Well, perhaps not zucchini seedlings, because I'm never all that hungry for the first fresh zucchini of the season.
But I'm not a wealthy Victorian with thousands of square feet of greenhouse at my disposal. Using windows and "grow lights," perhaps a small greenhouse, modern gardeners do not have the space for growing all the garden transplants they desire.
Today, we have to be more selective in choosing just which flowers and vegetables are worth growing as transplants.
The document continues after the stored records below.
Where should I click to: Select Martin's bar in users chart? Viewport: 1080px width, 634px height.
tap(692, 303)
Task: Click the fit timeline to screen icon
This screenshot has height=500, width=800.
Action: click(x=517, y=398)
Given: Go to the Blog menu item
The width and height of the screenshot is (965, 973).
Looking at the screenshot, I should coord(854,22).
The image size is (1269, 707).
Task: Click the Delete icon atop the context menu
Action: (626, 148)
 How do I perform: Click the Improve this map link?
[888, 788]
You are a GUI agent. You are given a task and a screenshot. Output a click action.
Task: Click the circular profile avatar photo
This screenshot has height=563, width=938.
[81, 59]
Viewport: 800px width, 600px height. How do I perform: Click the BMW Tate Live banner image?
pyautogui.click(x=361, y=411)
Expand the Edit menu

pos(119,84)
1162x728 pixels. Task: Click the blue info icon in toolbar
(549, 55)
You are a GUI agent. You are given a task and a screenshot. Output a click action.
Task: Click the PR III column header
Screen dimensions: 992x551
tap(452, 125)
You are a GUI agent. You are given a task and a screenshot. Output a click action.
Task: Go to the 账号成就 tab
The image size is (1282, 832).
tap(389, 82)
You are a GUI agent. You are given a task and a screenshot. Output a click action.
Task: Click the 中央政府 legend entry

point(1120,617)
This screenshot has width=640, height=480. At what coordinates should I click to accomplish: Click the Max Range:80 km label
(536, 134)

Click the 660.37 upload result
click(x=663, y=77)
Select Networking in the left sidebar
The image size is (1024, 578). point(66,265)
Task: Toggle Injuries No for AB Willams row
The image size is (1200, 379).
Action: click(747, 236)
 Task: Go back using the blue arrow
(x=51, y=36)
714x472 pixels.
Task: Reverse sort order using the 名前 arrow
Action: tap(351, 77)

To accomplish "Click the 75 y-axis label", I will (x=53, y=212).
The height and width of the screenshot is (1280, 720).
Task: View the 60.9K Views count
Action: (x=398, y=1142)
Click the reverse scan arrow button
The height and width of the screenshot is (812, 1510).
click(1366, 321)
WHAT'S NOT WORTH STARTING INDOORS
Besides zucchini, there are other transplants I do not consider worth growing because they are not favorites, or because they "show their colors" long after my hunger for the very first colors and flavors from the garden have dulled.
I love winter squash, but it isn't worth eating until fall or winter anyway. Why rush it?
Giant sunflowers also. Their sunny heads cheer up any garden, but even transplanted ones won't open until well into summer.
Try to limit transplants to those vegetables and flowers for which you really want to get a jump on the season.
Also, don't sow indoors any plants that are almost impossible to transplant. Mostly, these are root crops — carrots, parsnips, turnips and so on — and the reason they are so hard to transplant is obvious: Their roots want to go straight down deeply, deeper than your average seed flat, before they swell. Any disturbance, and the plants die or yield deformed roots.
With some vegetables, individual plants yield too little to justify growing them as transplants. Think about how few pods you harvest from just one pea plant, or one bean plant. Remember, when you plant peas or beans out in the garden, you place the seeds only about 2 inches apart down the row.
WHAT MAY BE WORTH STARTING INDOORS
All sorts of stores — from discount to hardware to grocery stores — have broccoli, cauliflower, marigold, impatiens, and zinnia plants available when it is time to set these vegetables and flowers out in the garden.